What it means: This host uses systemd-boot. Editing /etc/default/grub would be a nice waste of time.

Decision: If you see systemd-boot, you’ll typically edit /etc/kernel/cmdline and run proxmox-boot-tool refresh. If you see GRUB, you edit /etc/default/grub and run update-grub.

Task 4: check current kernel command line (the truth source)

cr0x@server:~$ cat /proc/cmdline
BOOT_IMAGE=/boot/vmlinuz-6.8.12-4-pve root=/dev/mapper/pve-root ro quiet

What it means: No IOMMU parameters are currently in effect.

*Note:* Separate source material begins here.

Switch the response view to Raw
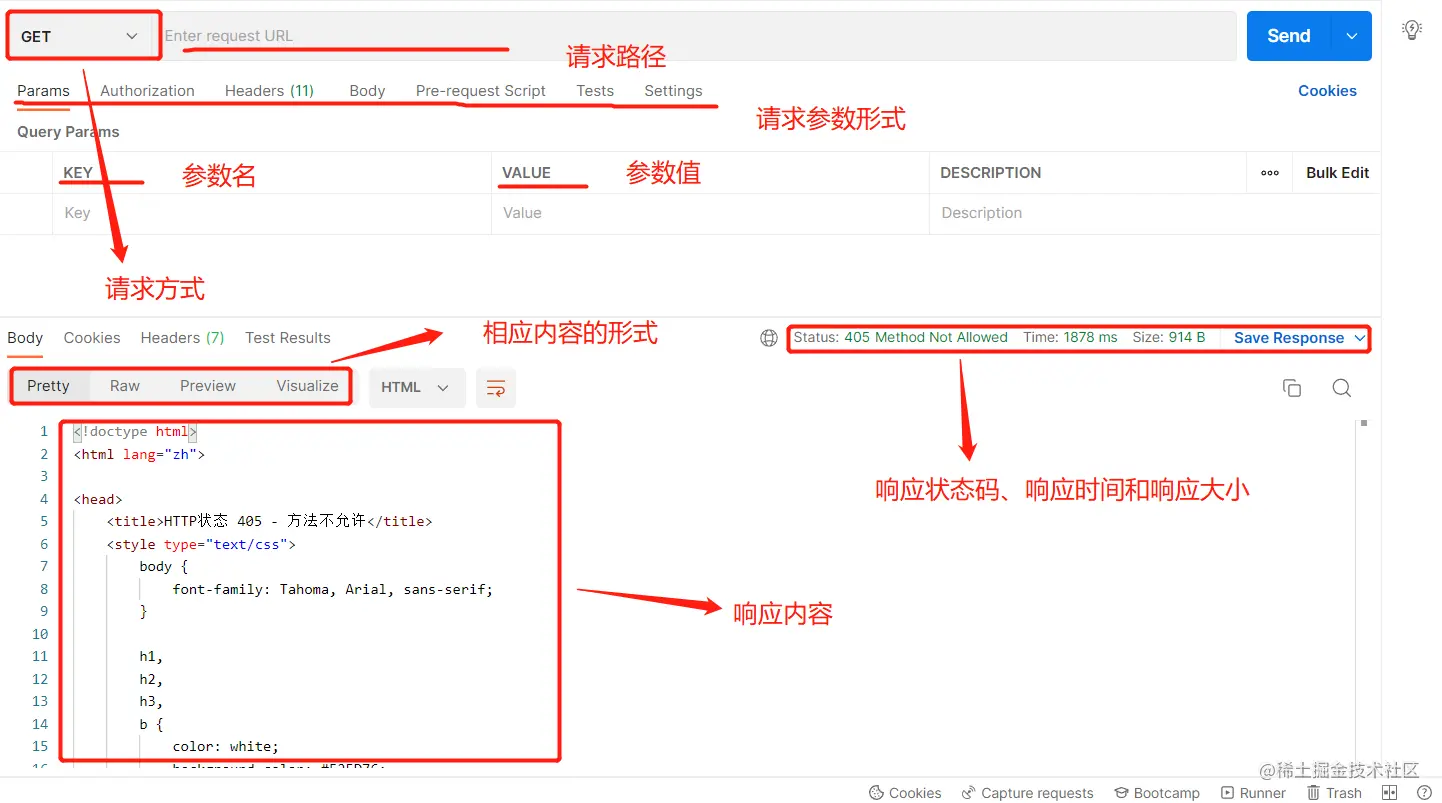 124,385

Decision: Add the correct parameters and reboot. Do not proceed to VFIO until this changes.

Task 5A (systemd-boot): set kernel parameters safely

cr0x@server:~$ sudo cp -a /etc/kernel/cmdline /etc/kernel/cmdline.bak
cr0x@server:~$ echo "root=/dev/mapper/pve-root ro quiet intel_iommu=on iommu=pt" | sudo tee /etc/kernel/cmdline
root=/dev/mapper/pve-root ro quiet intel_iommu=on iommu=pt

What it means: You’ve set the parameters for Intel. iommu=pt uses pass-through mode for host devices (often better performance, still keeps isolation for VFIO).

Decision: Refresh boot entries and initramfs integration using Proxmox tooling.

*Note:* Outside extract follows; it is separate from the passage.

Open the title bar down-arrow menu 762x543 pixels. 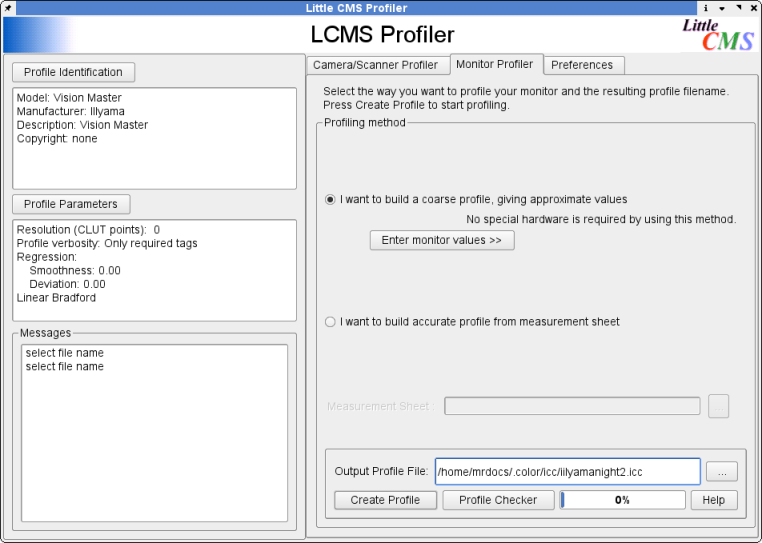coord(722,8)
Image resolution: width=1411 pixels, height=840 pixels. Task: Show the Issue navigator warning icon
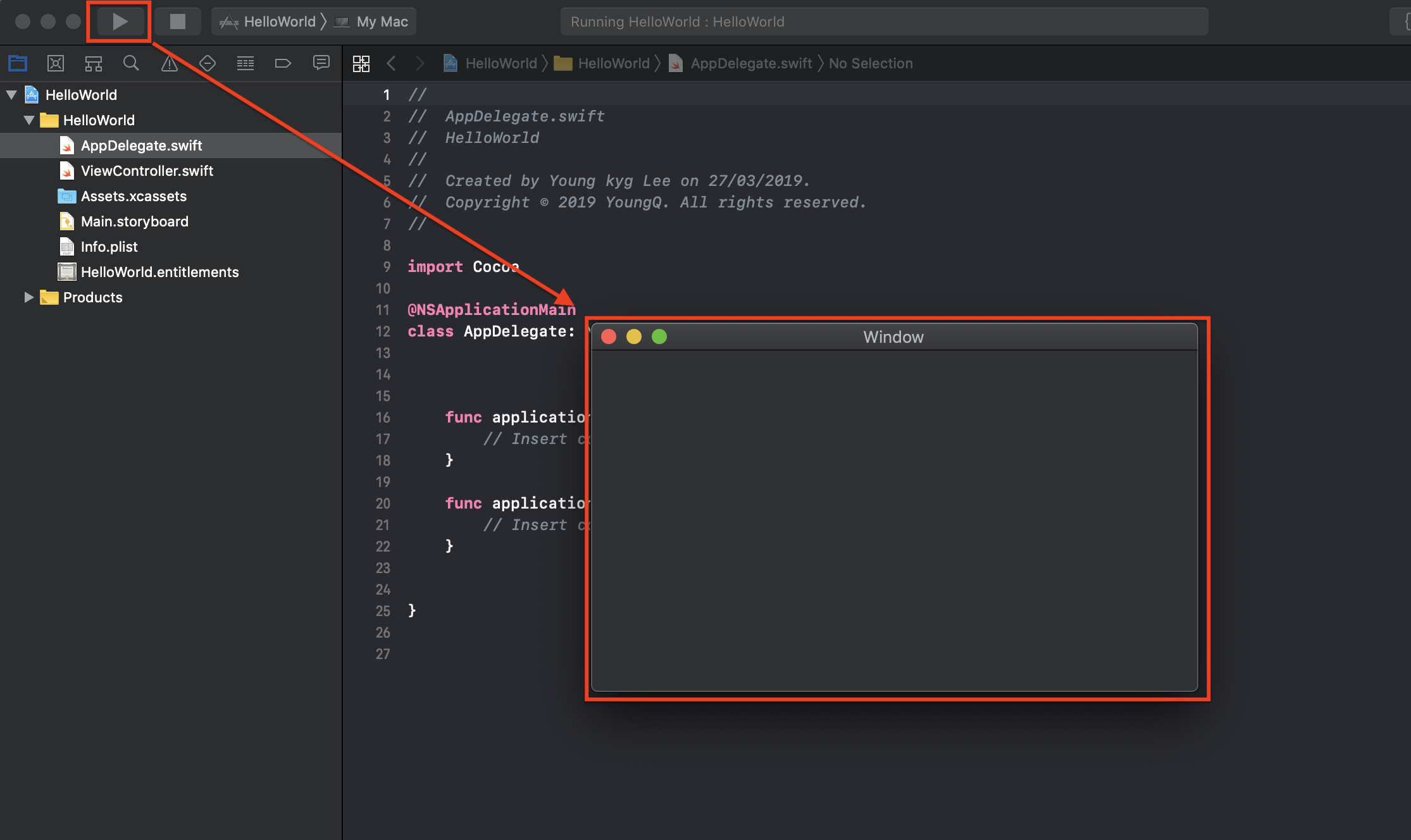click(x=170, y=63)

Task 6A (systemd-boot): apply and sync boot config

cr0x@server:~$ sudo proxmox-boot-tool refresh
Re-executing '/usr/sbin/proxmox-boot-tool' in new private mount namespace..
Running hook script 'proxmox-auto-removal'..
Copying kernel and creating EFI boot entry
Refreshing /dev/disk/by-uuid/9A1B-2C3D
Success.

What it means: Your new kernel cmdline is now in the UEFI boot environment Proxmox uses.

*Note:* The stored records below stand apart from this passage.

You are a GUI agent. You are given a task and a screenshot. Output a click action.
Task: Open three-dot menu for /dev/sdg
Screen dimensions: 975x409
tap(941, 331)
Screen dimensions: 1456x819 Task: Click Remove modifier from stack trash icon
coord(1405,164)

Decision: Reboot when you have console access.

Task 5B (GRUB alternative): set kernel parameters

cr0x@server:~$ sudo cp -a /etc/default/grub /etc/default/grub.bak
cr0x@server:~$ sudo sed -i 's/GRUB_CMDLINE_LINUX_DEFAULT="\(.*\)"/GRUB_CMDLINE_LINUX_DEFAULT="\1 intel_iommu=on iommu=pt"/' /etc/default/grub
cr0x@server:~$ grep GRUB_CMDLINE_LINUX_DEFAULT /etc/default/grub
GRUB_CMDLINE_LINUX_DEFAULT="quiet intel_iommu=on iommu=pt"

What it means: Parameters will be embedded into GRUB-generated config next.

Decision: Run update-grub and reboot.

Task 6B (GRUB alternative): regenerate GRUB config

cr0x@server:~$ sudo update-grub
Generating grub configuration file ...
Found linux image: /boot/vmlinuz-6.8.12-4-pve
Found initrd image: /boot/initrd.img-6.8.12-4-pve
done

What it means: GRUB config is updated. Still not active until reboot.

Decision: Reboot with console access ready.

Task 7: reboot and verify cmdline actually changed

cr0x@server:~$ sudo reboot
cr0x@server:~$ cat /proc/cmdline
BOOT_IMAGE=/boot/vmlinuz-6.8.12-4-pve root=/dev/mapper/pve-root ro quiet intel_iommu=on iommu=pt

What it means: You’re no longer guessing. The running kernel has IOMMU parameters.

Decision: Now check kernel logs to confirm initialization.

Task 8: confirm IOMMU initialized in dmesg (Intel DMAR or AMD IOMMU)

cr0x@server:~$ dmesg | egrep -i 'DMAR|IOMMU|AMD-Vi|Interrupt Remapping' | head -n 20
[    0.000000] DMAR: IOMMU enabled
[    0.000000] DMAR: Host address width 39
[    0.123456] DMAR: DRHD base: 0x000000fed90000 flags: 0x0
[    0.234567] DMAR: Interrupt remapping enabled

What it means: This is the money shot. If you don’t see “IOMMU enabled” (or AMD equivalents), you are still not done.

Decision: If absent, go back: firmware settings, wrong boot parameter, or a platform limitation.

Task 9: check for IOMMU groups existing in sysfs

cr0x@server:~$ ls -1 /sys/kernel/iommu_groups | head
0
1
10
11
12
13
14
15
16
17

What it means: Groups exist. That strongly suggests IOMMU is operational.

Decision: Move on to identifying your device and verifying isolation.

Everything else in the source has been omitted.